Children learn humor from the world around them. They often don’t realize they are being humorous without our reactions. A child’s development with humor is contingent on a parents ability to laugh at themselves. If we can’t laugh at ourselves a child won’t accept others joking  with them or about them.

I know, for myself, I want to appreciate all the laughter around me. One of my motto’s is, “don’t dish it out if you can’t take it." I believe we need to laugh at ourselves and laugh loudly. When I am laughing at myself I know that I am making others feel more comfortable. I can give some credit to my grandmother for this believe. She told me,

"If they are talking about you then they are talking about a damn good subject and they aren’t talking about anybody else!"

I actually missed a day and a half of blogging. I felt guilty over not being here and sharing. It is the time I spent on here writing to others I often feel most connected to the world.  I write about parenting, my son, and my own personal experiences. I am human though (often a fatal mistake) and have bad days. Yesterday, was one of those days. It was a day where nothing seemed to go right.

The day started with my alarm clock not going off (I blame this on updates for a  program on my phone.) I always consider it a bad sign when I don’t wake up in a timely fashion. I quickly got dressed and went to check on my son. I had thought I would quietly check on Xander but wasn’t expecting to trip on a ball in the playroom. I think the obscenity I yelled is what woke him up.

My day was already off to a fine start. Xander had peed through and didn’t want his diaper changed.  After our first confrontation he allowed me to change him as long as I let him pick out the clothes he wore.
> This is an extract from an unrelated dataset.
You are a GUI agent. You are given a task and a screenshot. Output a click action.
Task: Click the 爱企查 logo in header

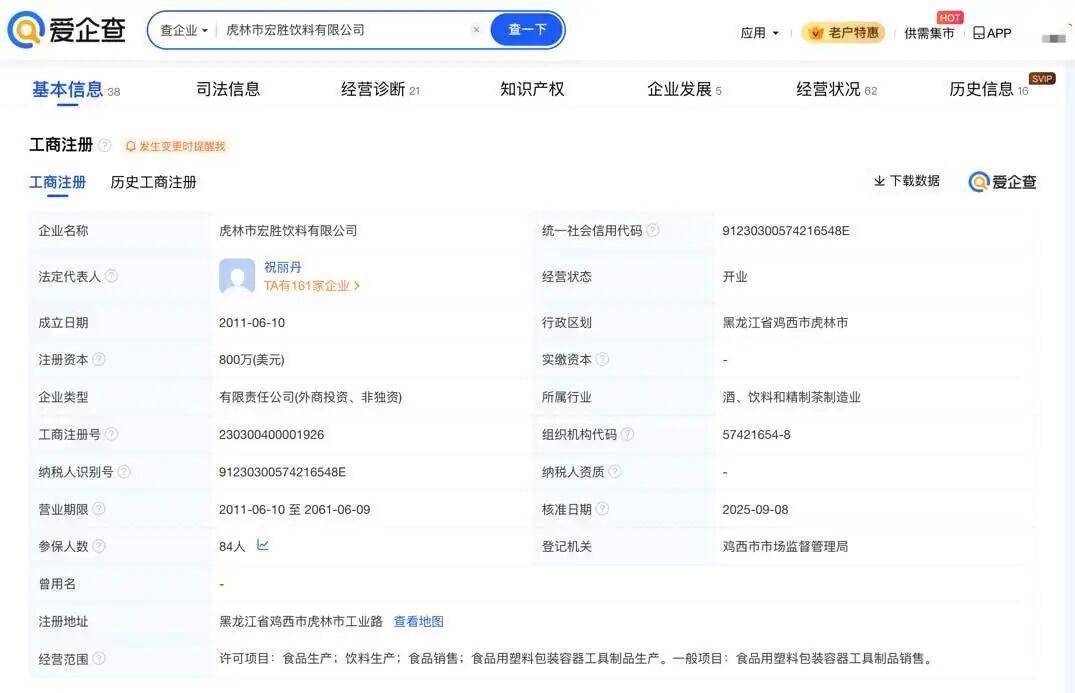(x=66, y=30)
When we got downstairs I burnt our toast, spilled a cup of milk and couldn’t find the remote for the DVD player (I considered just going back to bed.)

The day went on with me dropping a box of books, losing the remote 3 more times, having a dog pee on me (yes I said on me) and just feeling like nothing was going right. The defining moment actually came later in the day when I discovered I had my shirt on inside out. Of course, I didn’t discover this until I was out in public. I looked down at myself and noticed I could see the threads on my shirt. Upon further examination I saw that I had a tag on the outside. A normal person probably would have died from mortification. I thought it was humorous and started laughing out loud in the middle of the store. I knew that I needed to get a fresh outlook on things and this was my opportunity.

As I sit here writing about how bad things felt until I discovered my shirt was on wrong, I realize it is just a matter of perspective. Things always go wrong in our lives. We are always going to have good days and bad days. I have to remember that I am responsible for how I feel and no one else. I choose to laugh at myself. I know when I stopped and laughed I felt better. I was able to have a fresh outlook on things and knew that I was going to make the most of everyday. I know that my son deserves it as much as I do.

0 point dada for having a bad day, 5 points dada for taking a bad day and making the most of it.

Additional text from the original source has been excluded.